{TABLE} Sonata in A, D574 ..................... Schubert Sonata No 3 ........................... Enesco Praeludium and Allegro ................ Kreisler Sonata in A ........................... Franck {/TABLE} IN her earlier recitals in Ireland, Midori included works by Bartok, Szymanowski and Schnittke. For last night's NCH Irish Times Celebrity Concert she ventured violinistically even further afield, to the Third Violin Sonata of the Romanian composer Georges Enesco (1881-1955), a multi faceted musician who worked with equal facility as composer, conductor, violinist and pianist.
The Third Sonata was written in the mid 1920s "dans le caractere populaire roumain", though the creation of Romanian flavour was carried out without any recourse to actual folk material. Few works in the violin repertoire carry such a plethora of minutely detailed markings for the performer.
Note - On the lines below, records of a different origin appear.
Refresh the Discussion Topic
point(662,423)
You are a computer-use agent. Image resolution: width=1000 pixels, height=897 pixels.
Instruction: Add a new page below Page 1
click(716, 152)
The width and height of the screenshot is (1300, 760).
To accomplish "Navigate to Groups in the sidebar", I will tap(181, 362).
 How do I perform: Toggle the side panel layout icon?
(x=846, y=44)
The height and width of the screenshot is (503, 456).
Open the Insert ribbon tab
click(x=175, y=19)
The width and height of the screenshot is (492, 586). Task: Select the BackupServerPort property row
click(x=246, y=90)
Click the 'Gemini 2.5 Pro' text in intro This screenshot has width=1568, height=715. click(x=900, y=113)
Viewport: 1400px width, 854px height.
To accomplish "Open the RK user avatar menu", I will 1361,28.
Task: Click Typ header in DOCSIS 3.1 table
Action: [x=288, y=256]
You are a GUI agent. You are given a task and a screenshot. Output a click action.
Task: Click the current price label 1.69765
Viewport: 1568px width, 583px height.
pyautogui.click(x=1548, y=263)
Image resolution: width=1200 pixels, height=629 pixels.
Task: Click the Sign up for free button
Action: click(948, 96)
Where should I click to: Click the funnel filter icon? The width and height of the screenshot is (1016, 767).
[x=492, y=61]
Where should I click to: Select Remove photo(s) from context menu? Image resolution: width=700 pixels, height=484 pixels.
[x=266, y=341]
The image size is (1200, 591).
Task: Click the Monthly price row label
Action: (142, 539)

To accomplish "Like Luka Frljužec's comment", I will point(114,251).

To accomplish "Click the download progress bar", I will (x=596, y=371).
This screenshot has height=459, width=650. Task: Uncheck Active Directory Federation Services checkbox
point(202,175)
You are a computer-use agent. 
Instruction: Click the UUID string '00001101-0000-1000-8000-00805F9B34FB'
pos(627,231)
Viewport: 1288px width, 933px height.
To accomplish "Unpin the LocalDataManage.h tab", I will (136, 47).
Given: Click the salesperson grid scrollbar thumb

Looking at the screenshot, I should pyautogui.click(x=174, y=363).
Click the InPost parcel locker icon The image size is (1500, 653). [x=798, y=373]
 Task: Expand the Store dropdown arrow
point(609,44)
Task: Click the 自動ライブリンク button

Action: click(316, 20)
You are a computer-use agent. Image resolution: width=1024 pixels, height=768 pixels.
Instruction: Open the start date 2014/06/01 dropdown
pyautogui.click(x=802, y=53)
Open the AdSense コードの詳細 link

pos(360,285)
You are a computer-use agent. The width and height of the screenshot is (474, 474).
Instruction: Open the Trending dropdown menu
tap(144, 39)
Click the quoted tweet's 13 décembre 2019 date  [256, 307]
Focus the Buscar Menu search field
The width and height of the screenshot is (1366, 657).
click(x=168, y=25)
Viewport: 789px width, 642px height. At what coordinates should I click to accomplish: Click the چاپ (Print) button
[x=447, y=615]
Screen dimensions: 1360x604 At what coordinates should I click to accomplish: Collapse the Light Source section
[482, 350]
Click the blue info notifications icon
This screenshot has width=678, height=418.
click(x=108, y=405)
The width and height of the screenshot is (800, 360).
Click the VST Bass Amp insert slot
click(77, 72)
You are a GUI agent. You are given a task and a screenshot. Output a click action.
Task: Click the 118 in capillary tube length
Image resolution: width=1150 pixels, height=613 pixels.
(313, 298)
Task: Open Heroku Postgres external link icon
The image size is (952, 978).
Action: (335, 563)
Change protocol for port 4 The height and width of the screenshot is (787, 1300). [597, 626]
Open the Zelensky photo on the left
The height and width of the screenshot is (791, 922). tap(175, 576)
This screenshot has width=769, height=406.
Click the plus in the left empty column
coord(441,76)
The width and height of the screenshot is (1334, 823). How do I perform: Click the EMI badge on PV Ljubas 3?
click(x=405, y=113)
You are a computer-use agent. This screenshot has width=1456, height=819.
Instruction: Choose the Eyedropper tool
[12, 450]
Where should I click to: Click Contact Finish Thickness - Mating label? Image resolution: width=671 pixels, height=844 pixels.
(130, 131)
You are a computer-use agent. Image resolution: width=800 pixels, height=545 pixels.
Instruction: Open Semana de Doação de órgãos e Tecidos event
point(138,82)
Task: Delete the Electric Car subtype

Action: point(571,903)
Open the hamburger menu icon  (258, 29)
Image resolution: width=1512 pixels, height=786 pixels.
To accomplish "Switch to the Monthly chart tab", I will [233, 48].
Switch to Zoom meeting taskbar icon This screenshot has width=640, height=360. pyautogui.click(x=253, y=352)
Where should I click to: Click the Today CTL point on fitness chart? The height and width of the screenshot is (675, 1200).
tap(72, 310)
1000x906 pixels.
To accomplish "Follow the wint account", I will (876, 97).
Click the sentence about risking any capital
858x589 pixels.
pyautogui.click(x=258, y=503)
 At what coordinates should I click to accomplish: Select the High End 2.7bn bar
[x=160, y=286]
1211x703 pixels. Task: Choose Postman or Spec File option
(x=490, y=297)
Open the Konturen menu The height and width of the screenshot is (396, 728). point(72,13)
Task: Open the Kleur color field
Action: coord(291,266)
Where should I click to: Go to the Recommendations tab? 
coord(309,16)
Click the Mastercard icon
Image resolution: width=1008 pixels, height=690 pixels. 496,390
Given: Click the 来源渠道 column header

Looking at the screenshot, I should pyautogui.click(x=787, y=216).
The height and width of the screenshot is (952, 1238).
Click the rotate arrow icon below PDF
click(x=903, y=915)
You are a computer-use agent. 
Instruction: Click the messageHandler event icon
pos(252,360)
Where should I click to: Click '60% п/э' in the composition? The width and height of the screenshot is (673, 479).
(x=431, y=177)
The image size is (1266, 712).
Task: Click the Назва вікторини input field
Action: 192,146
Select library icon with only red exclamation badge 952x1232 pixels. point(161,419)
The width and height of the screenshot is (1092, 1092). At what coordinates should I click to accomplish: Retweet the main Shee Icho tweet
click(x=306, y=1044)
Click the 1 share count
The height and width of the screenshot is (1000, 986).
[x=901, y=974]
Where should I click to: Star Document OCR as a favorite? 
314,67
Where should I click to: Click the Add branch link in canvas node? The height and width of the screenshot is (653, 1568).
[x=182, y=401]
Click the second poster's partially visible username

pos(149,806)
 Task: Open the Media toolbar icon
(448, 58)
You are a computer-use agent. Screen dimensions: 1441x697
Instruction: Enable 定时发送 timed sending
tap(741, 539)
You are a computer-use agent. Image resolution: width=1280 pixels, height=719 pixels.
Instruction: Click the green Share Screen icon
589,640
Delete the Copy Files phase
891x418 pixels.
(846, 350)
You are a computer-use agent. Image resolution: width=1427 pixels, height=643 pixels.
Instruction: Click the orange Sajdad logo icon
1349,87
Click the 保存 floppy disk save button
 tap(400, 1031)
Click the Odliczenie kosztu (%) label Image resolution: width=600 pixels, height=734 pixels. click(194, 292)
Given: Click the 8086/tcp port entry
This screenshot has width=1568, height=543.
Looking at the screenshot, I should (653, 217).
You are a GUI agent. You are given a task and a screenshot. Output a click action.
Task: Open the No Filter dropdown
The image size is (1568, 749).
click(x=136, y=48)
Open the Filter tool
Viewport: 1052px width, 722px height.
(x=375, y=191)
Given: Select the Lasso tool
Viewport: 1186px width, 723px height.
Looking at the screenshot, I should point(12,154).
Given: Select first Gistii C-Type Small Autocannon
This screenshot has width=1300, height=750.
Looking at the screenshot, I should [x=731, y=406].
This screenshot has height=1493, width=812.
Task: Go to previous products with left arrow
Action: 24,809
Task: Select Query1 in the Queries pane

And Yehudi Menuhin, one of Enesco's most famous pupils, has remarked: "I know of no other work more painstakingly edited or planned. It is correct to say that it is quite sufficient to follow the score for one to interpret the work."
Menuhin's idealistic statement, I suspect, has something to do with his closeness to the work's creator, for, in spite of the detail of the instructions, the exotic shimmering of the fantastical melodic foliage and the warm glow of the harmonic centres of gravity are hard to convey with the air of improvisatory self reinvention that the composer seems to have had in mind. Certainly, in the performance by Midori and Robert McDonald, the sharp edged playing rarely translated into convincingly long spun melismas of Romanian flavour.
The Enesco, at least, had the attraction of its rarity as a concert piece. Schubert's Sonata in A, D574, done with rather too much steely aggression, had no such appeal, and heavy rubato in Kreisler's Praeludium and Allegro did not work well.
It was perhaps through a sense of contrast via understatement that Franck's Sonata in A seemed to feature much the most effective music making of the programme proper. But, in an evening during which Midori was far from her best, it was the gentle contouring of the first encore, Kreisler's Schun Rosmarin, which sounded best of all.